Longer strings (source text longer than passwords) become decidedly stronger by much greater factors because the function can spend more time on them, as the user has less of an interactive expectation for file encryption. If allowed to chew on the data for 5 seconds or less, a relatively short English text string encrypted using scrypt would take CAD$210B (vs $47M for bcrypt(!))

This table from the presentation shows the rough cost estimates to crack a string in 1 year (click to enlarge):


The last column may look odd because I've taken this slide out of context. Because the 40-character string is English text, it has decidedly less entropy, and is therefore easier to crack.

This isn't just theory; Percival has published version 1.0 of working FreeBSD demonstration code.

I decided to check it out in its early state. Out of the box, the demo code makes some quick checks of your system to see how much RAM you have, and tries to sanely limit how much it uses - because it can use a lot of RAM, very very quickly. There are also limits on how large a passphrase it will currently accept, as well as other parameters automatically sized based your system's memory size.

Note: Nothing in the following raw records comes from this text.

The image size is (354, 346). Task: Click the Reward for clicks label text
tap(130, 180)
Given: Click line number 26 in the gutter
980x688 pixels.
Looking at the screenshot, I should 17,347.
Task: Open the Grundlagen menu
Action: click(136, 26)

On a quick check of the code, the options are:

  • m - maximum memory fraction (default: .5, or 50% of RAM as reported by the hw.usermem sysctl for decryption; .128 for encryption)

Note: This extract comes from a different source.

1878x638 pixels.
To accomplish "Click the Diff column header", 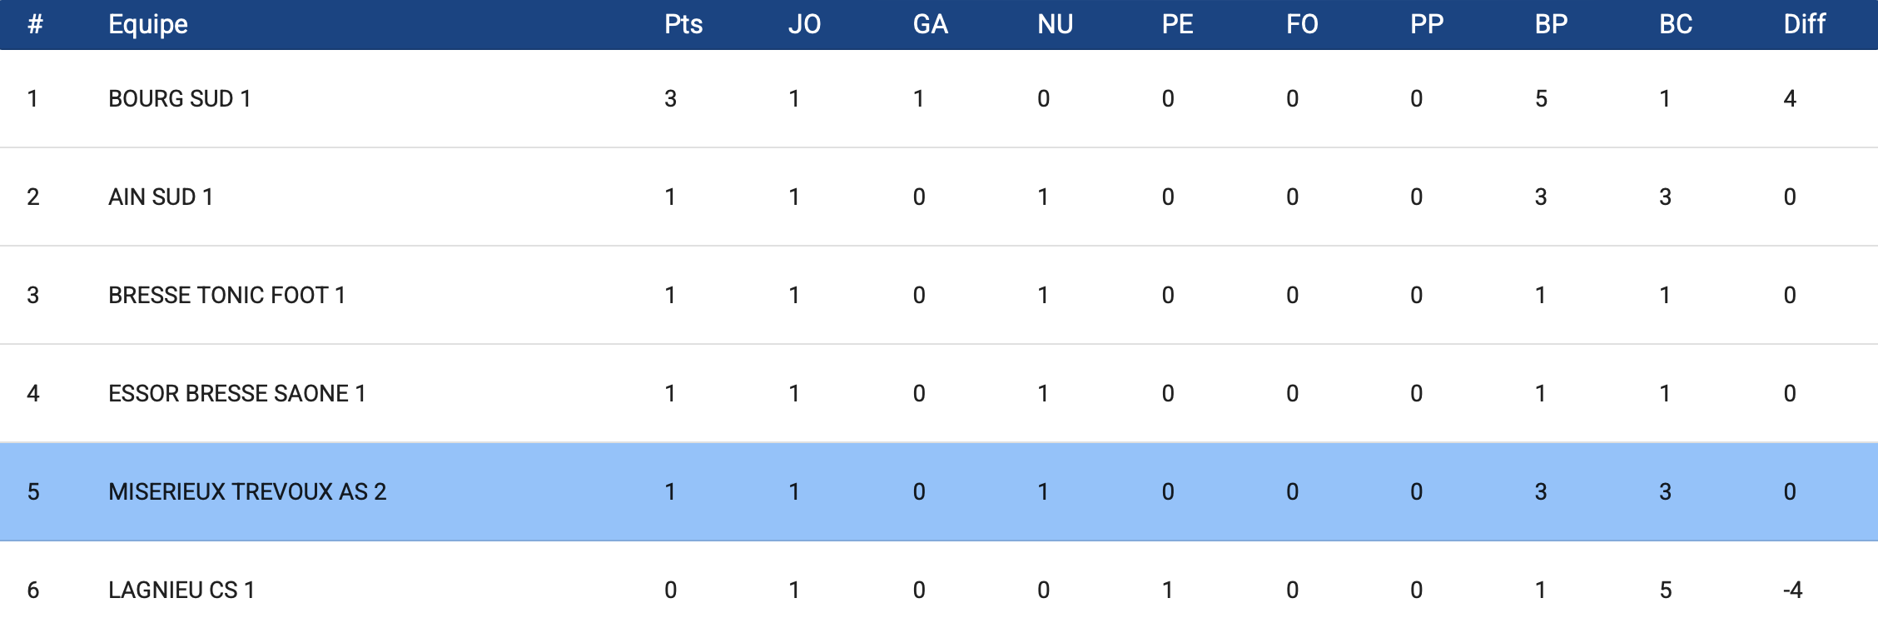I will 1804,24.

  • M - maximum memory in bytes (default: 0)

  • t - maximum time in seconds (default: 5 for encryption; 300 for decryption)

In my testing on a 512M system, I couldn't immediately get it to eat more than 128M of RAM; not sure if this is fully by design, or if I'm passing the parameters incorrectly.
royce@heffalump$ time ./scrypt enc -m 1 -t 20 rand.in rand-scrypt.out
Please enter passphrase:
Please confirm passphrase:

real 0m25.090s
user 0m17.017s
sys 0m0.143s
The resulting file's header may not survive in future versions ... but for now, you can tell where it came from in the first six bytes:
royce@heffalump$ cut -b1-6 rand-scrypt.out | head -1
scrypt
At the presentation, FreeBSD Core Team member Brooks Davis asked a good question about the impact of large volumes of users trying to authenticate simultaneously on a system without huge amounts of RAM. Percival replied that the memory and other options could be tuned to fit the profile of a particular system. These parameters would be stored in the shadow password field, much as the salt and rounds are stored there today.

I look forward to seeing a full-fledged scrypt(3) show up in FreeBSD and OpenSSL ... and I'm sure that the Three Letter Agencies do not.